HSBC's return on average tangible equity (RoTE) for 2024 was 14.6%. Excluding notable items, the RoTE was 16.0% in 2024.


In [43]:
response = rag_model.generate_content("Tell me about Harsh")
print(response.text)

I am sorry, but there is no information about "Harsh" in the provided sources.


In [44]:
response = rag_model.generate_content("hat is HSBC's return on tangible equity for 2025?")
print(response.text)

HSBC is targeting a return on average tangible equity (RoTE) in the mid-teens for each of the three years from 2025 to 2027, excluding notable items.


In [45]:
response = rag_model.generate_content("How does HSBC's 2024 financial performance compare to 2023")
print(response.text)

HSBC's financial performance in 2024 compared to 2023 showed several changes:

*   **Profit before tax** rose by $2.0 billion to $32.3 billion in 2024 (from $30.3 billion in 2023).
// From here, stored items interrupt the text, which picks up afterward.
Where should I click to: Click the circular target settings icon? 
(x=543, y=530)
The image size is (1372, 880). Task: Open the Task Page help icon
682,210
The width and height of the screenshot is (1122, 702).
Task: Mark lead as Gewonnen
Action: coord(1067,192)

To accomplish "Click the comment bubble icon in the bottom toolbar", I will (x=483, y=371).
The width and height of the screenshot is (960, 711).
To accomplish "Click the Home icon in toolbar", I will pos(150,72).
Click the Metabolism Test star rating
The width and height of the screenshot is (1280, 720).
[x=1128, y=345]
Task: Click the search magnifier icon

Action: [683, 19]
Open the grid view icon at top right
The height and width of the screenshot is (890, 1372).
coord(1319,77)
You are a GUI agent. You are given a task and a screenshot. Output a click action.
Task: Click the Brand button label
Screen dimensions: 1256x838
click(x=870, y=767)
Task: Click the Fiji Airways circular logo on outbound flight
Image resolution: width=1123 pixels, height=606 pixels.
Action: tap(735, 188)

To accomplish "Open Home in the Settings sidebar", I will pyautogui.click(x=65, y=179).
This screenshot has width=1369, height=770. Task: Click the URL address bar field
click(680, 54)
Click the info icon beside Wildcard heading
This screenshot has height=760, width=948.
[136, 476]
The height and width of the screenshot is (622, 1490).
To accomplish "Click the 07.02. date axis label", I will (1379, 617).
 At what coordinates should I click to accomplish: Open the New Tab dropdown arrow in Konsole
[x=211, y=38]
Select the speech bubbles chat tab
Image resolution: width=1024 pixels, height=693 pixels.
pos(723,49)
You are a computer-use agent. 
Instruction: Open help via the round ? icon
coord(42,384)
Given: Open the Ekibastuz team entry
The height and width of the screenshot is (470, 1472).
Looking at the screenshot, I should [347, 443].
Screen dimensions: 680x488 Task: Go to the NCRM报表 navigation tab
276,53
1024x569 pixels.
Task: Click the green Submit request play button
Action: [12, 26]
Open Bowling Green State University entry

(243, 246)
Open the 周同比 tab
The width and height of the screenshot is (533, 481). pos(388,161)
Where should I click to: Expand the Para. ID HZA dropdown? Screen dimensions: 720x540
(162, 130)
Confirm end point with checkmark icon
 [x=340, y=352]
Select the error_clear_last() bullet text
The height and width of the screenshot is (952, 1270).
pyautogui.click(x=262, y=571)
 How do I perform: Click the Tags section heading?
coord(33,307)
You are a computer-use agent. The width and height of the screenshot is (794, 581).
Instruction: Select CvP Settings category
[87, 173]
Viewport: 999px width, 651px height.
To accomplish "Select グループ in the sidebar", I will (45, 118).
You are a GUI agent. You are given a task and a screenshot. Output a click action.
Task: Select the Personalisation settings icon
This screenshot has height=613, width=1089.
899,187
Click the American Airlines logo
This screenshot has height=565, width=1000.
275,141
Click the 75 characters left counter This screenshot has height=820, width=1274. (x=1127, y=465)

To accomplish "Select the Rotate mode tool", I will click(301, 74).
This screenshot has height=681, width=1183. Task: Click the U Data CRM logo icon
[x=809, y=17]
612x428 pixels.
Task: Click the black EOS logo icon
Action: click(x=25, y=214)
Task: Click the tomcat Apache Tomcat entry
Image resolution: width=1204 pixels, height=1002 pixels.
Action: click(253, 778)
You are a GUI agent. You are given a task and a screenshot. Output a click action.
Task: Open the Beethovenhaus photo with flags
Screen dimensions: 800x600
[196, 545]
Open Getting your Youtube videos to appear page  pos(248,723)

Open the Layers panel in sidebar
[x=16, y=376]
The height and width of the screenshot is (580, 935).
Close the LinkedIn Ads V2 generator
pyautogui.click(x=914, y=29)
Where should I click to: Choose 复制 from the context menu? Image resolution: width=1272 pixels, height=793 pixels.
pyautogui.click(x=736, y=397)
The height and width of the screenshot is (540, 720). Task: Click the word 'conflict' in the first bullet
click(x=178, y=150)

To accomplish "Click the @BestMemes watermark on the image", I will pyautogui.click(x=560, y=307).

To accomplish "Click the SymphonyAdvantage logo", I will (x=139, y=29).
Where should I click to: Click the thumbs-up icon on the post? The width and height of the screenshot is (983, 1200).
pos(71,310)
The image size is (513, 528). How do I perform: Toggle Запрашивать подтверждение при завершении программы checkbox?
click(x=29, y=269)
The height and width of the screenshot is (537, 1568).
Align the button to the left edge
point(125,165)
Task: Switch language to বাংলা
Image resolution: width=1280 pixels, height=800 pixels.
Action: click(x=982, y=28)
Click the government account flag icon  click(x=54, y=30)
Profit after tax increased by $0.4 billion to $25.0 billion in 2024.
*   **Revenue** was stable at $65.9 billion in 2024. However, on a constant currency basis, revenue was $28.7 billion in 2024, up $1.8 billion or 7% compared to 2023, primarily driven by Wealth revenue.
*   **Net interest income** decreased to $32.7 billion in 2024 from $35.8 billion in 2023.
*   **Operating expenses** increased to $33.0 billion in 2024 from $32.1 billion in 2023.
*   **Return on average tangible equity** remained at 14.6% in both years.
*   **Common equity tier 1 capital ratio** increased to 14.9% in 2024 from 14.8% in 2023.
*   **Dividend per share** increased to $0.87 in 2024 (including a special dividend of $0.21) from $0.61 in 2023.
*   **Net new invested assets generated in Wealth** decreased to $64 billion in 2024 fr

In [46]:
response = rag_model.generate_content("What were the major challenging areas for HSBC in 2024")
print(response.text)

In 2024, major challenging areas for HSBC included geopolitical and macroeconomic risks (such as political instability, trade restrictions, and distressed Chinese economic activity), digitalisation and technological advances (including AI and cybersecurity risks), financial crime risk, and ESG risks, all of which remained at heightened levels. Other significant challenges included model risk due to evolving regulatory requirements and new technologies, risks related to workforce capability, capacity, and employee retention, change execution risk, and the heightened risk of supply chain disruption.